One big change bolstering gene therapy enthusiasm? Better viral delivery systems
- Gene therapy involves fixing faulty DNA by using viral delivery systems to deliver corrective genes into the body.
- Gene therapy studies have shown positive results in conditions ranging from blood diseases, to blindness—and now deafness.
- Work is currently underway at various academic institutions and biopharma companies, including Novartis, whcih is focused on developing a gene therapy for deafness caused by disease or trauma.
Recently, scientists at the Ecole Polytechnique Federale de Lausane and the Boston Children's Hospital conducted collaborative preclinical gene therapy research on newborn mice. The results, which were promising, were published in the journal Science Translational Medicine and showed that by targeting the TIMC1 gene, they could potentially fix hereditary deafness. While the technique is still being refined, researchers expect clinical trials to start within the next five to 10 years.

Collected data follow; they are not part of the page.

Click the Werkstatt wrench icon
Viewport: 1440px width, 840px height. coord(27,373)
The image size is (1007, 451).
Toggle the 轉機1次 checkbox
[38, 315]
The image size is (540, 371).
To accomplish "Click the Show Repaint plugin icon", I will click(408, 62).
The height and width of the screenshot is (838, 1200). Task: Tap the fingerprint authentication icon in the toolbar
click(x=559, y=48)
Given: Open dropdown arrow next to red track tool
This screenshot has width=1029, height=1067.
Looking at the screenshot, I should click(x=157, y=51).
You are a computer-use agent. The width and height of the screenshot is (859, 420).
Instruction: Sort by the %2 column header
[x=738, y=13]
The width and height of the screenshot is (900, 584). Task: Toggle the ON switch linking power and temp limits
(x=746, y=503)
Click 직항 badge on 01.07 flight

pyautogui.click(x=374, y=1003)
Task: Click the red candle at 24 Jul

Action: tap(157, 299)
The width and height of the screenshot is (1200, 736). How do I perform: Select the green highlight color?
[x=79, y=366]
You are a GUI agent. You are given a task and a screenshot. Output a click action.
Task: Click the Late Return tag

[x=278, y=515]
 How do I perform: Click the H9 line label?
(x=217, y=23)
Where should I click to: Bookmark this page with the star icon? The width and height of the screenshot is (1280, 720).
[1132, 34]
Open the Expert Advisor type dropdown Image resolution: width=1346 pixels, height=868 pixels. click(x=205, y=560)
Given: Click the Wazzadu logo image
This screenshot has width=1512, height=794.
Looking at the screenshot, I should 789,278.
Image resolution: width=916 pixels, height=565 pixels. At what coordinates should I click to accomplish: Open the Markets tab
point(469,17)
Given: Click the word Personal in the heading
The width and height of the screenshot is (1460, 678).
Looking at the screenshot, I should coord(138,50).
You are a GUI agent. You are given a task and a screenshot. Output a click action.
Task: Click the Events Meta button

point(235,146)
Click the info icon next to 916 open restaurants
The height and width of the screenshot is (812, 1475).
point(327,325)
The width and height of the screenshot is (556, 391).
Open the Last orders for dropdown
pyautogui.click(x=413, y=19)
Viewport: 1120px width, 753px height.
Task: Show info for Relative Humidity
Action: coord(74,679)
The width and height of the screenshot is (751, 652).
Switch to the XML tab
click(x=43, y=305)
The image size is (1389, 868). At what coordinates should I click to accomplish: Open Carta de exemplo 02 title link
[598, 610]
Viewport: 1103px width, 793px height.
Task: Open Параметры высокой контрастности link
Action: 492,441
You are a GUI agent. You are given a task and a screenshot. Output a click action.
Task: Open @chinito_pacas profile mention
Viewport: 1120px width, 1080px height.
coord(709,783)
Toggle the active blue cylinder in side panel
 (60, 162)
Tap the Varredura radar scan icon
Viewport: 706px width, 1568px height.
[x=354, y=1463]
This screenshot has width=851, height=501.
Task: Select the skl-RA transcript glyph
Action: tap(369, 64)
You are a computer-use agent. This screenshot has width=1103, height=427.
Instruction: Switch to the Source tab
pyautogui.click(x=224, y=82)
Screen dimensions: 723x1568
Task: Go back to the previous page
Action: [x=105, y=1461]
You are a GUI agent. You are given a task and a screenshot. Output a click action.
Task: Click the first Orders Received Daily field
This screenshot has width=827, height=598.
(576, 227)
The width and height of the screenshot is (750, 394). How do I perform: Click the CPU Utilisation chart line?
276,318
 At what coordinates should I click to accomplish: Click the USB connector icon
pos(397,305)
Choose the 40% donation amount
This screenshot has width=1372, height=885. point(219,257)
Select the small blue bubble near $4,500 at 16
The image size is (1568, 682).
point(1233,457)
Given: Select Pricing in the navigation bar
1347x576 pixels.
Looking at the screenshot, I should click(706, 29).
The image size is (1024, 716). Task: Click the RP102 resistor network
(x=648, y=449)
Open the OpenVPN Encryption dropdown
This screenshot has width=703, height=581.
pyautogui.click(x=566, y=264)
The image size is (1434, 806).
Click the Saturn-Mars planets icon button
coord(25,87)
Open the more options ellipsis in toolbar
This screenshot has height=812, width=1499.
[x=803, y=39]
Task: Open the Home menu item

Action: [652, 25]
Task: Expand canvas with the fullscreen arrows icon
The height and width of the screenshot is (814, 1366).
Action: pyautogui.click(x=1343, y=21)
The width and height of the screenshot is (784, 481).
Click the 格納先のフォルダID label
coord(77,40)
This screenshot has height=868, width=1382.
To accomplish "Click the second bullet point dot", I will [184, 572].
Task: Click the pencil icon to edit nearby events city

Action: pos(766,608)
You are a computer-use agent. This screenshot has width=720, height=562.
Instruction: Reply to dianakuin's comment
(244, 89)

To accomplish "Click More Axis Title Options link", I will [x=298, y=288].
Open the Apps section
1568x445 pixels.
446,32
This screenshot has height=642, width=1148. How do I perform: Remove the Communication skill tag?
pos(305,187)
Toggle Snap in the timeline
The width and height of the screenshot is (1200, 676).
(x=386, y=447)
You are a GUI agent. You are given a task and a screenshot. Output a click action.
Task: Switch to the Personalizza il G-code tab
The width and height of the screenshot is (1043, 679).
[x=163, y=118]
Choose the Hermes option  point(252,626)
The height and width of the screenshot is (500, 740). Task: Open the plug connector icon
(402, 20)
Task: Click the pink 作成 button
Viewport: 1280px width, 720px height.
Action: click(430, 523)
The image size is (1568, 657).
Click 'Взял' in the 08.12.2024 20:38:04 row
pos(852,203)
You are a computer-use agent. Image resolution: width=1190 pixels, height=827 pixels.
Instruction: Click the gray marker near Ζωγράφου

Meanwhile, Novartis has already moved into early-stage clinical trials with its gene therapy research for deaf patients. The ongoing study will eventually recruit a total of 45 patients, with results due in 2017.
The current enthusiam for gene therapy R&D is a departure from the attitude 10 years ago after a slew of gene therapy-related expensive failures and safety conundrums that prevailed during the 1990's and 2000's. The major change has been refining the gene-delivery systems—and knowing when to stop, which is an important consideration given the costs associated with gene therapy.